Effect of hydration on the H-bond dynamics of adsorbed water in cellulose/polyethyleneimine nano-sponges probed by 2D-COS and PCMW2D two-dimensional FTIR correlation spectroscopy

In this work, generalized (2D-COS) and perturbation-correlation moving window (PCMW2D) two-dimensional correlation analyses were applied on a set of hydration-dependent Fourier Transform Infrared Spectroscopy in Attenuated Total Reflectance Geometry (FTIR-ATR) data of cellulose nano-sponges (CNSs) consisting of TEMPO-oxidized cellulose nanofibrils (TOCNF) as three-dimensional scaffolds, and branched polyethyleneimine (bPEI) as cross-linker. The aim was to get insights, starting from the computation of synchronous (SCMs) and asynchronous (ACMs) 2D-COS and PCMW2D correlation maps, into the effect of hydration on the hydrogen bond (H-bond) dynamics of water molecules closely attached to the cellulose nanofibrils (interfacial water), based on the assessment of the complex sequence of events affecting the O-H modes of the CNS material at different bPEI:TOCNF (w/w) ratios.
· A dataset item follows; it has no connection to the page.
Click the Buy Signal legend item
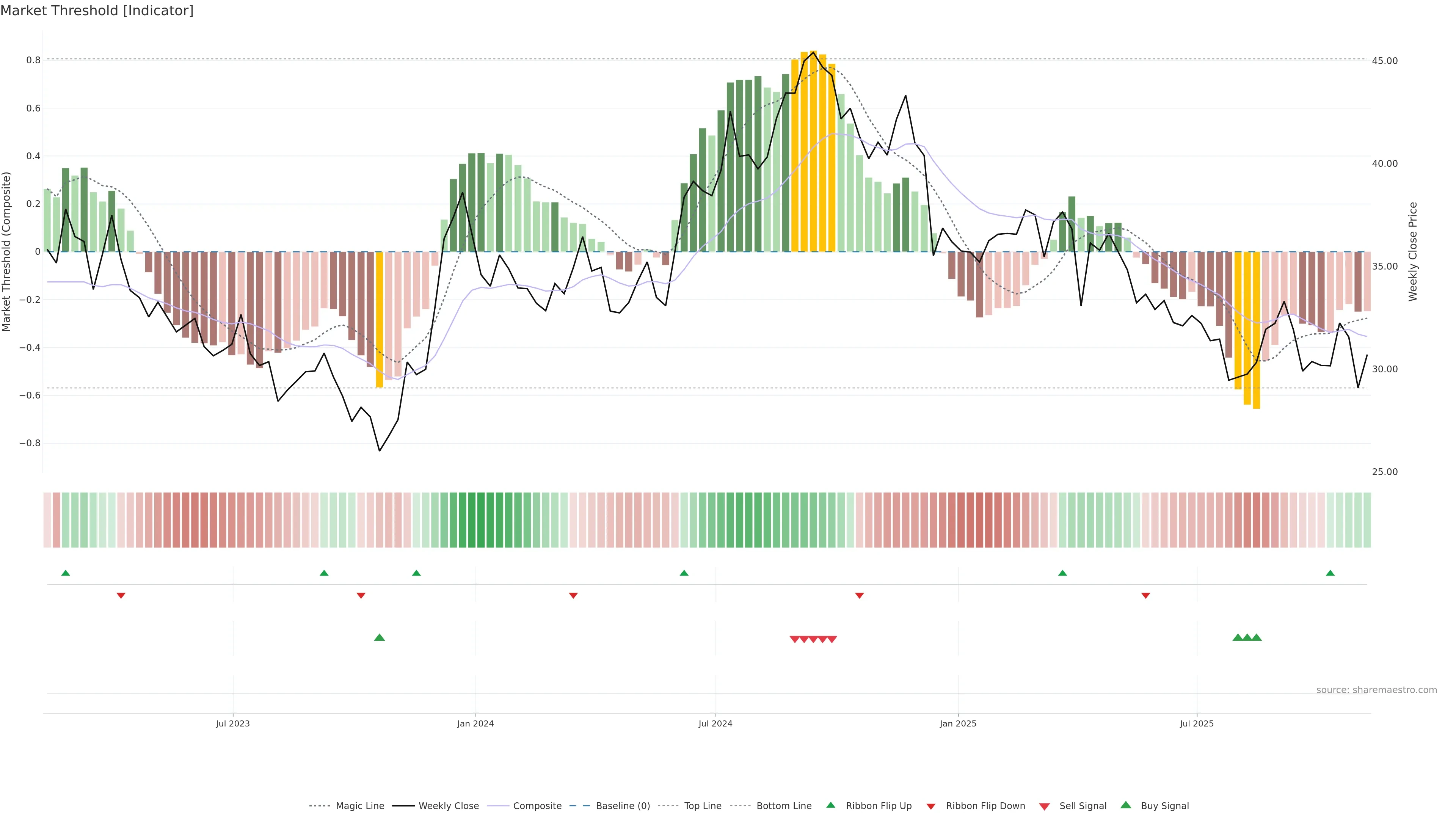1456x819 pixels. tap(1164, 806)
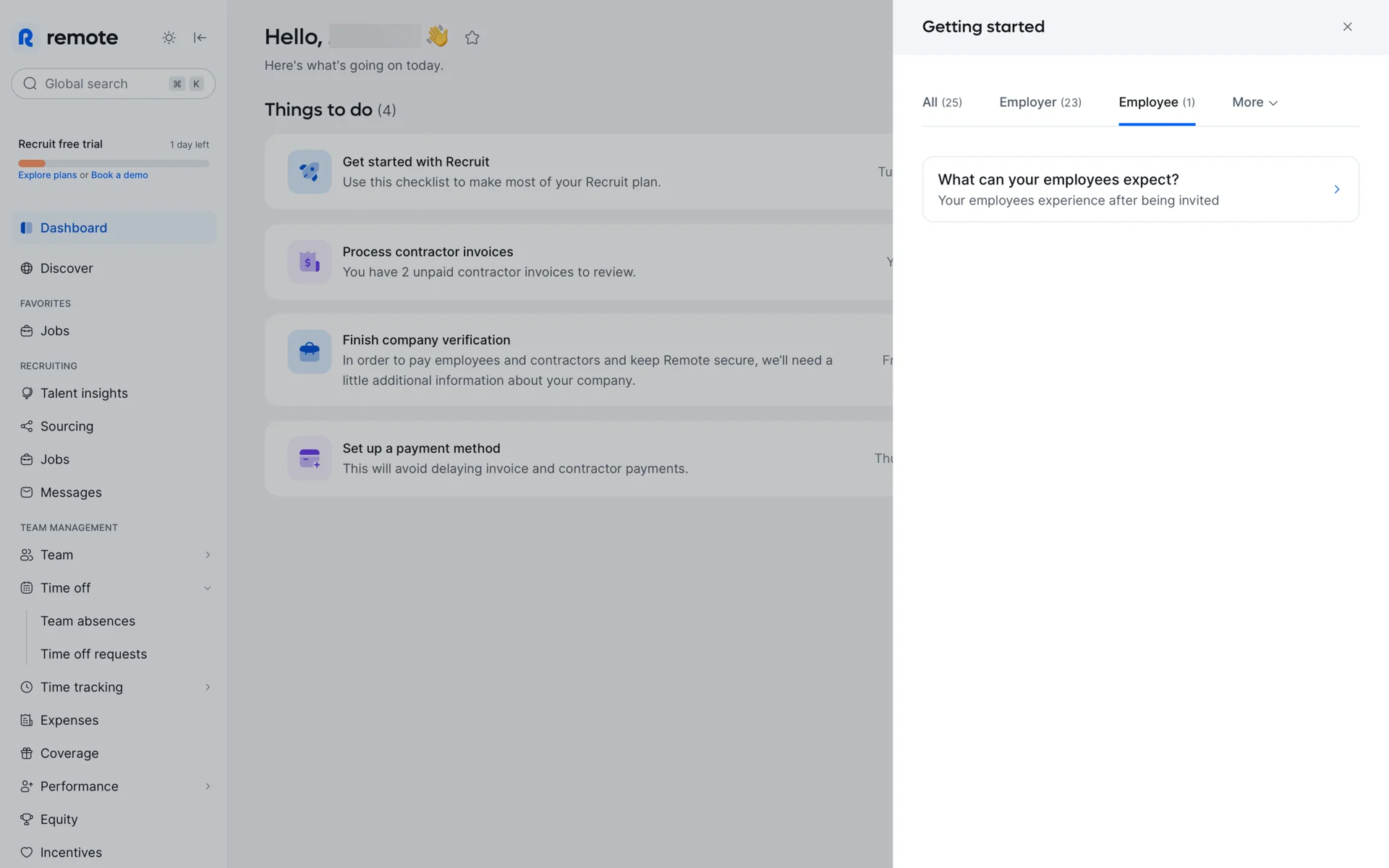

The possibility to highlight the time-dependent dynamical evolution exhibited by complex cellulose-based materials, not accessible through conventional 1D FTIR-ATR analysis, can provide useful notions for the development and optimization of CNSs-based devices for different applications, including water remediation, drug-delivery and heterogeneous catalysis.